Precise outcomes for software development projects all result from projects that share these three attributes:
- Thoughtful Estimation. If most or all of the people on your team have no recent experience on similar projects, it will be very difficult to have a precise outcome. Make sure that you have a lot of relevant experience on your team *and* allow for sufficient time to create the estimations. Depending upon the complexity and scale of the project, this estimation process can take a couple of days to a few weeks. At ExtensionEngine, we allow roughly 5% of the overall project effort up front for our Discovery phase which includes estimation, but also other tasks like setting up the environment, communications plan, etc. This up front estimation process should be focused on identifying and eliminating project risk. For example, where are the unknowns and efforting them with prototypes and tests to better characterize them. Also, target the unknown unknowns by brainstorming, recalling similar prior projects, etc.
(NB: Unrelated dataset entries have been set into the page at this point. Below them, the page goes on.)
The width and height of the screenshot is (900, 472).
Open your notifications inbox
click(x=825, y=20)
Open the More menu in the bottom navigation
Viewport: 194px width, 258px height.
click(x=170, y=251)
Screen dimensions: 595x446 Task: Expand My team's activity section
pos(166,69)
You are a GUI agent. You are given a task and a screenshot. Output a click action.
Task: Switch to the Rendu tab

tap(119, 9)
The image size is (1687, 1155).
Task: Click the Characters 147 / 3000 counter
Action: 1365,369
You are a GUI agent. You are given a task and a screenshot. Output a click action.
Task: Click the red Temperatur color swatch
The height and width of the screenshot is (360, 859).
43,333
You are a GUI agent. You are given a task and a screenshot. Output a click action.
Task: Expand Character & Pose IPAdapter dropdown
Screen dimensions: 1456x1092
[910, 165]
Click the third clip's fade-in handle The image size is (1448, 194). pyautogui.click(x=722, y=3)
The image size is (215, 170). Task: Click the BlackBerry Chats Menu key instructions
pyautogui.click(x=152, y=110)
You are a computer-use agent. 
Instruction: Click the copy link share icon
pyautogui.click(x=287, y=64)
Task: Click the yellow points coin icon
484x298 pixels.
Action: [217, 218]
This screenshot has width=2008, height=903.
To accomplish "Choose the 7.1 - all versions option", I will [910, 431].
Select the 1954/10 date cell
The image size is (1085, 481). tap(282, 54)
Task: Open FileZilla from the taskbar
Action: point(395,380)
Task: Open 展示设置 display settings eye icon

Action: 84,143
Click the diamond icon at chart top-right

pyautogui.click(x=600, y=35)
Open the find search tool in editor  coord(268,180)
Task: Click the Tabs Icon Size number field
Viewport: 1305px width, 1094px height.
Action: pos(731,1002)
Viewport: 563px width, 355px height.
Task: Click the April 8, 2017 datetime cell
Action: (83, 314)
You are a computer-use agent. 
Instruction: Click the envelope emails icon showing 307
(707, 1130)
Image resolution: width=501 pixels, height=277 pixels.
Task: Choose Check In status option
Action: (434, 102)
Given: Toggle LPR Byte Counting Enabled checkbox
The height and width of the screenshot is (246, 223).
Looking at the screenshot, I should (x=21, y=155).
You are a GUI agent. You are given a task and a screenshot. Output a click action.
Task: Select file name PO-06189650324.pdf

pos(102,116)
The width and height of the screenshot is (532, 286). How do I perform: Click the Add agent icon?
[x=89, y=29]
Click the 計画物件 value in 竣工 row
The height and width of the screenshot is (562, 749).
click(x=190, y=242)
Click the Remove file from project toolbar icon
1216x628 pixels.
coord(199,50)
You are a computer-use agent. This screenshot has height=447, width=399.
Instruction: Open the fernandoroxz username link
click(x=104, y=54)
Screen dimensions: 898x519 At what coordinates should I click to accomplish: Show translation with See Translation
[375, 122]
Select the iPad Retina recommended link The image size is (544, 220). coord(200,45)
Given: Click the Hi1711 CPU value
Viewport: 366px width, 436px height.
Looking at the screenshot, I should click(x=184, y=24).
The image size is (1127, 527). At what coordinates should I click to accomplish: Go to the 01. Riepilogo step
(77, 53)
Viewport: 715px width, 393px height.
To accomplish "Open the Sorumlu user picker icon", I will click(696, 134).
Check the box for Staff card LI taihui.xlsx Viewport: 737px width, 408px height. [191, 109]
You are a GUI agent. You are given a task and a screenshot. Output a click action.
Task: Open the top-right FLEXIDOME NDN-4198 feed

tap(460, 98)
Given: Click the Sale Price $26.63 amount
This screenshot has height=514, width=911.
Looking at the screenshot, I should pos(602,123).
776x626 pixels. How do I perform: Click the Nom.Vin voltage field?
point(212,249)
- Agile Methodology. Or should I write, "modified" agile methodology since the aforementioned project planning can be viewed as an anathema to formal agile. But agile lets you move through a project with multi-functional teams evaluating each bit of the scope and making thousands of micro adjustments the vast majority of which result in improving both the precision and accuracy of the project.
- Measurement & Reporting. One of Edward Deming's famous quotes is that, "You can expect what you inspect." While he was talking about the automotive manufacturing industry, it's just as true in custom software development. The key is to measure not just outputs, but also inputs and the process itself. Do all three together and you will achieve high precision in your results.
At Extension Engine, precision is as important to us as accuracy. For example, we just finished our 2013 planning and budgeting for the entire company. One of our plans for 2013 is to grow revenue 45%...not 40%...not 50%...but 45%. To grow faster is equally as disturbing to our forecast as growing more slowly. Beating your numbers may on first blush seem like a "first world" problem, but it's still a problem none-the-less. To put that into context, in January 2012, our revenue target for the year was to grow 38% and the end result was that we grew revenue by 36%. By being both precise and accurate, we are able to maximize the value we deliver to our clients...we are able to focus on quality, service, satisfaction and other hugely important issues beyond the mere numbers.